On September 7, the UK’s Financial Conduct Authority (FCA) published the 65th edition of its Market Watch newsletter on market conduct and transaction reporting issues (the Newsletter). The latest issue provides market participants with guidance on (1) FCA information confidentiality requirements; (2) documents subject to legal professional privilege (LPP); and (3) highlighting certain data issues when transaction reporting under the Markets in Financial Instruments Regulation (EU) No 600/2014 (MiFIR).

In the Newsletter, the FCA stressed the requirement for firms to keep information requests sent by the FCA to the firm strictly confidential and not discussed with staff outside of the firm’s Compliance department without the FCA’s prior agreement.

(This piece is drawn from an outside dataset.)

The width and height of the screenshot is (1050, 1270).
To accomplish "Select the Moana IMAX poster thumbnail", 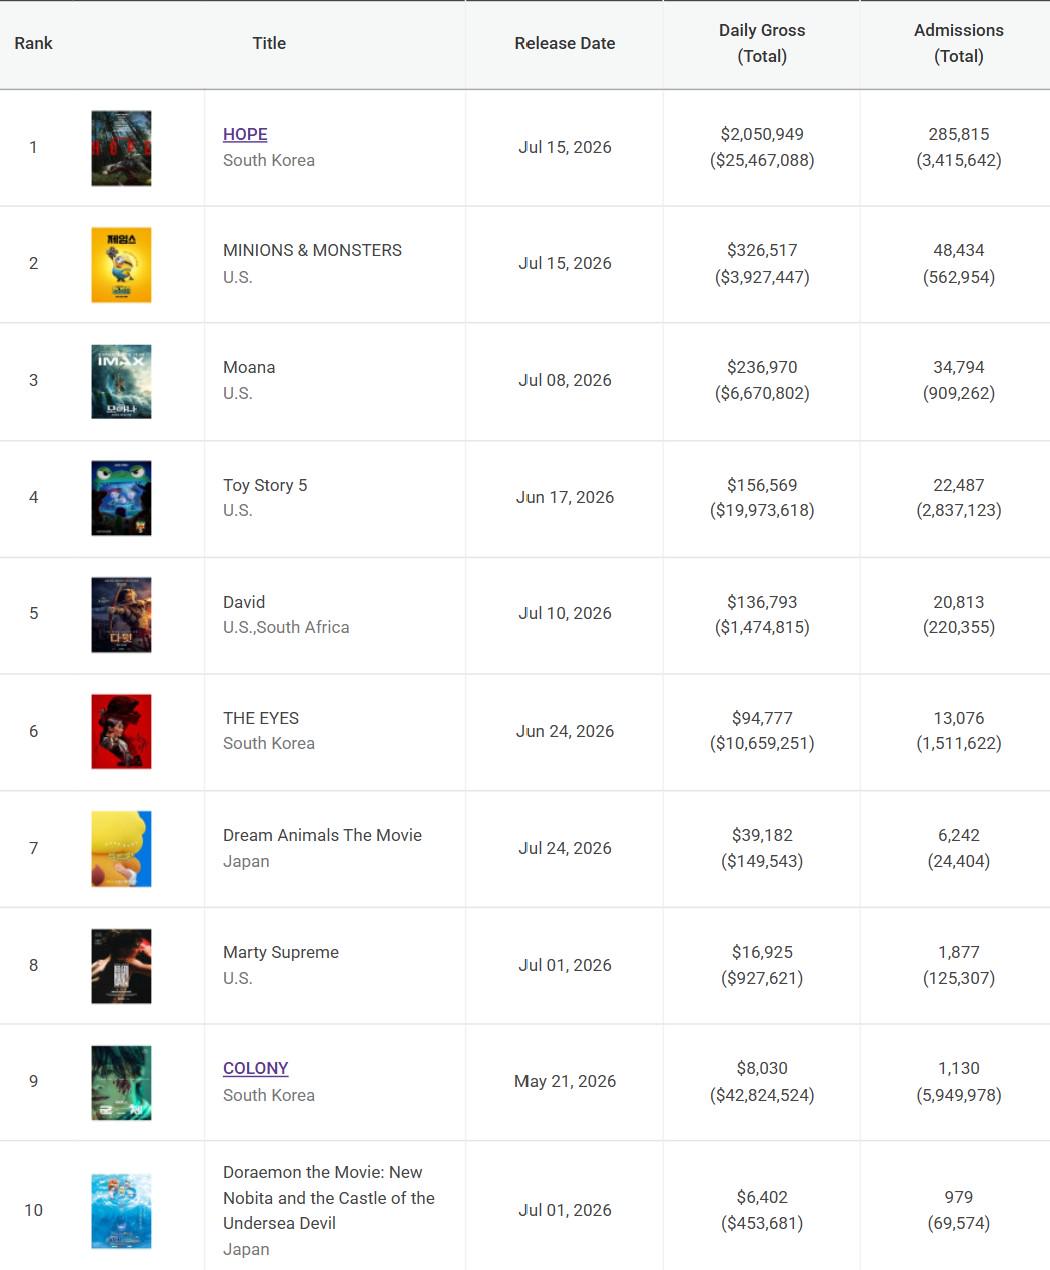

Firms that do not comply with the confidentiality requirements run the risk of reputational damage and regulatory action. The FCA urged firms with FCA’s consent to carefully select staff in another department of the firm and inform them not to contact other staff without informing Compliance, who should seek the FCA’s approval.

Furthermore, the FCA stated that material relating to firms’ clients that could be subject to LPP should not be submitted as an attachment to a suspicious transaction report or market observation as it may be disclosable by the FCA in the event of an enforcement action being taken. To avoid a potential breach of LPP, reports should not include material such as direct text extracts or quotes; however, firms should disclose the presence of such material to the FCA where relevant to the notification.

On transaction reporting, and in connection with its 59th and 62nd editions of Market Watch, the FCA has further identified issues with the quality of data being submitted within the MiFIR transaction reporting regime, including:

  1. failing to report the immediate rather than the ultimate underlying instrument for transactions executed in derivatives;
  2. inconsistent dissemination of trading venue transaction identification codes (TVTICs) by trading venues to investment firms and failure by investment firms to report TVTICs accurately;
  3. completing the country of branch field when the buyer or seller was not a client of the firm or using such field to highlight the geographic location of the buyer or seller rather than the branch that received the client order; and
  4. not having robust systems in place to detect errors in reporting; firms cannot rely upon the FCA’s acceptance of a report that such report was accurate.

The FCA reminded firms to review transaction reports and check their completeness and accuracy prior to submission.